Howard Robinson from the Road Surface Treatments Association (RSTA) wants the government to provide extra funding for road repair and maintenance.
This follows the wettest winter since 1766 with the Met office confirming that England and Wales endured 435mm (17.1inches) of rainfall from 1 December to 24 February.
The impact on the road network has been considerable with local authorities having to dig deep into ever decreasing budgets to find the funding for repairs. The cost of repairing Surrey’s roads and bridges is estimated to be £12.5m while Hereford County Council estimates it will cost £2.85m and
Worcestershire County Council has ring-fenced £700,000 for repairs.

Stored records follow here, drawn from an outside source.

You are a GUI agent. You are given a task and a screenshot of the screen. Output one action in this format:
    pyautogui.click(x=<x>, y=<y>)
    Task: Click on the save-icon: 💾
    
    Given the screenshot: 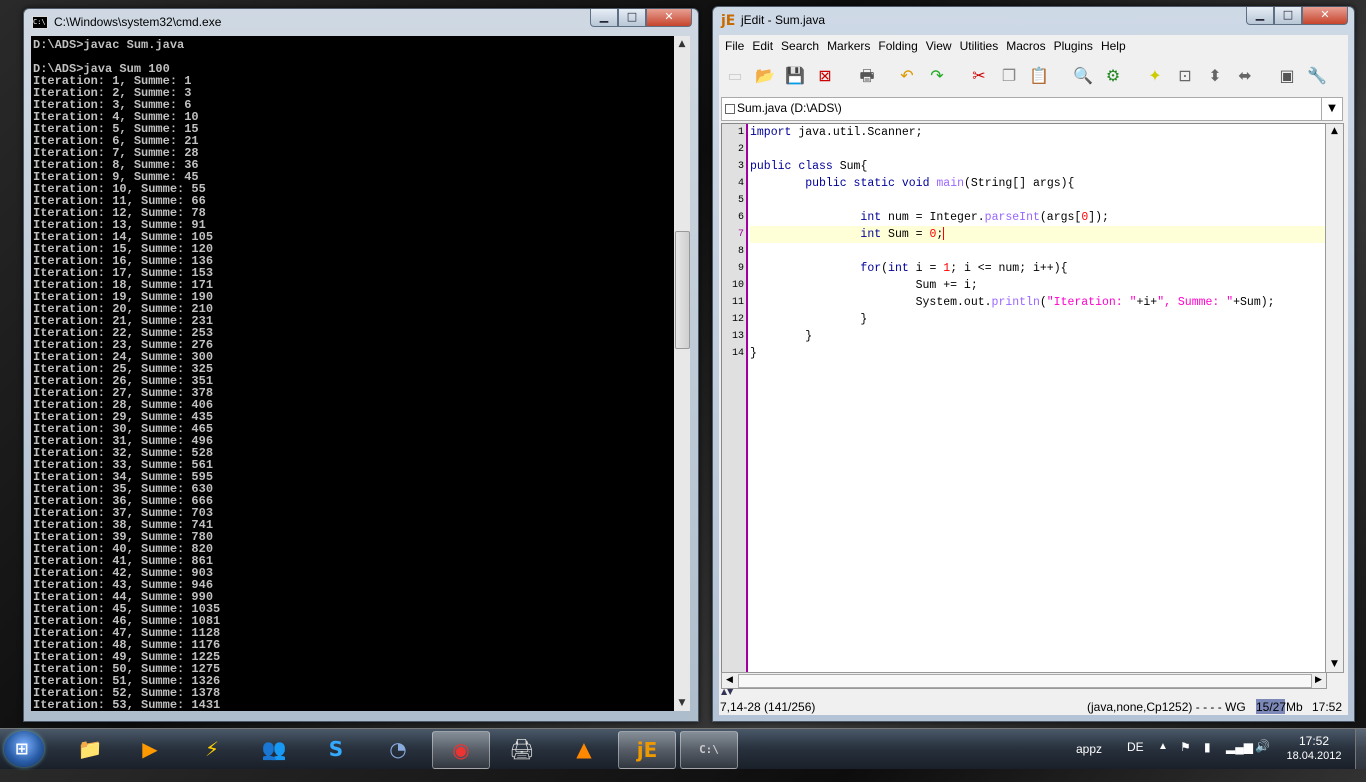 What is the action you would take?
    pyautogui.click(x=795, y=76)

RSTA chief executive Howard Robinson said: “The impact of the widespread flooding on the road network is considerable and will only become really apparent as the flood waters subside. The road foundations will have been undermined whilst the road surface will be damaged.
“Highway budgets are already severely stretched with current funding levels being inadequate to fulfil current road maintenance programmes let alone the unprecedented flood damage. Local authorities will struggle to find the resources for this additional financial burden. The government must make funding available for flood repairs.”
In response to the flooding, the government has announced a series of flooding resilience studies into the UK’s transport network.
“These studies must examine the flood resilience of our road network and provide councils with the support that they need to ensure correct levels of maintenance,” adds Robinson.